AP NEWS

Service Warehouse

February 18, 2019

EDITOR’S NOTE:This is the 275th in a series of articles recalling vanished Huntington scenes.

HUNTINGTON — John Quarles was a man with an inventive mind. Born in Richmond, Va., in 1915, he graduated from Virginia Polytechnic Institute in 1937 with a degree in industrial engineering. Early in his career, he worked in Alabama and Virginia.

In 1947, he came to Huntington, where he developed and patented equipment to treat railroad right-of-ways with brush-killing spray. He sold his company, Spray Services, Inc., in 1954, after which he founded the Service Warehouse Corp.

The huge warehouse Quarles built at 550 27th St., adjacent to the C&O Railway’s main line, utilized an entirely new storage concept he devised. Naming it the “Transolidate System,” he later franchised the idea to other warehouse operators across the nation.

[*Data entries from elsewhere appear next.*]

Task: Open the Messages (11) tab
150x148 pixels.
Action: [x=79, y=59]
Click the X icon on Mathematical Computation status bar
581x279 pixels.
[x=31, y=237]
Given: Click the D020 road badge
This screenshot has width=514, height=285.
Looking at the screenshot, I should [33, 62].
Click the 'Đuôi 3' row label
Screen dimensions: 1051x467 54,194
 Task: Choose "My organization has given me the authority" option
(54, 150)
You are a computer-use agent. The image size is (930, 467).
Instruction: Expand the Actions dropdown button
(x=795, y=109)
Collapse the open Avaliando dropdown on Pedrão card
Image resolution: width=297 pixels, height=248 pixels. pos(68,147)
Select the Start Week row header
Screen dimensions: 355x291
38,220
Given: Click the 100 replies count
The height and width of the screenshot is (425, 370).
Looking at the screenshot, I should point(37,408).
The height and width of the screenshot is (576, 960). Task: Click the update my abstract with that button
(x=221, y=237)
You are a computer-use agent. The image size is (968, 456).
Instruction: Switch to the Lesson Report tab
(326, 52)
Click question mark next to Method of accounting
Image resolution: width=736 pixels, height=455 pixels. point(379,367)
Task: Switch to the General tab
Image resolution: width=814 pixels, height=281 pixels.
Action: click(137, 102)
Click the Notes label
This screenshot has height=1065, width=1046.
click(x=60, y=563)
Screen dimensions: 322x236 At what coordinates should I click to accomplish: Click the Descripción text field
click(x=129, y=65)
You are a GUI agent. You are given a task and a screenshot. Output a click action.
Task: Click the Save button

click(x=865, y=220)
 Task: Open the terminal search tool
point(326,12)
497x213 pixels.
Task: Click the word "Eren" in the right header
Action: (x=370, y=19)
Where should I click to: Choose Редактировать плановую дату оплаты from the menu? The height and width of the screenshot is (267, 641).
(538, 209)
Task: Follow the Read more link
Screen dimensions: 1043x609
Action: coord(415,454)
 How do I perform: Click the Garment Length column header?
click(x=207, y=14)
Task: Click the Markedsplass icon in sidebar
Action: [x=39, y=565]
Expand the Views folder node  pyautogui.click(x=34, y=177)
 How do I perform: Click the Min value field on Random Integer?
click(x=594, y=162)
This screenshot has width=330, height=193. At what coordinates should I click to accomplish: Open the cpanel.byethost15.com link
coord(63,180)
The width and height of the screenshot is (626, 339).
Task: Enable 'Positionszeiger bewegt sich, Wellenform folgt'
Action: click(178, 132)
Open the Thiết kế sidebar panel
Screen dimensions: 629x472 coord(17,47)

The system enabled food-making companies to ship carloads of their product to a central distribution center like the Huntington warehouse. When a supermarket chain or other customer ordered some of a company’s product, it was combined with whatever products the customer wanted from other food firms.

The consolidated order shipped from the central distribution center, saving on freight costs and providing quicker service.

Quarles stocked products from Pills-bury, Armour-Dial, Borden, Quaker Oats, Swift and a lengthy list of other major food companies at the giant distribution center he built.

Active in civic affairs, Quarles was president of the Tri-State Transit Authority, served on the Huntington Planning Commission and was a member of the board of directors of the Huntington Trust and Savings Bank. He died in 1978.

According to records in the West Virginia Secretary of State’s office, Service Warehouse Corp. ceased operation in 1989.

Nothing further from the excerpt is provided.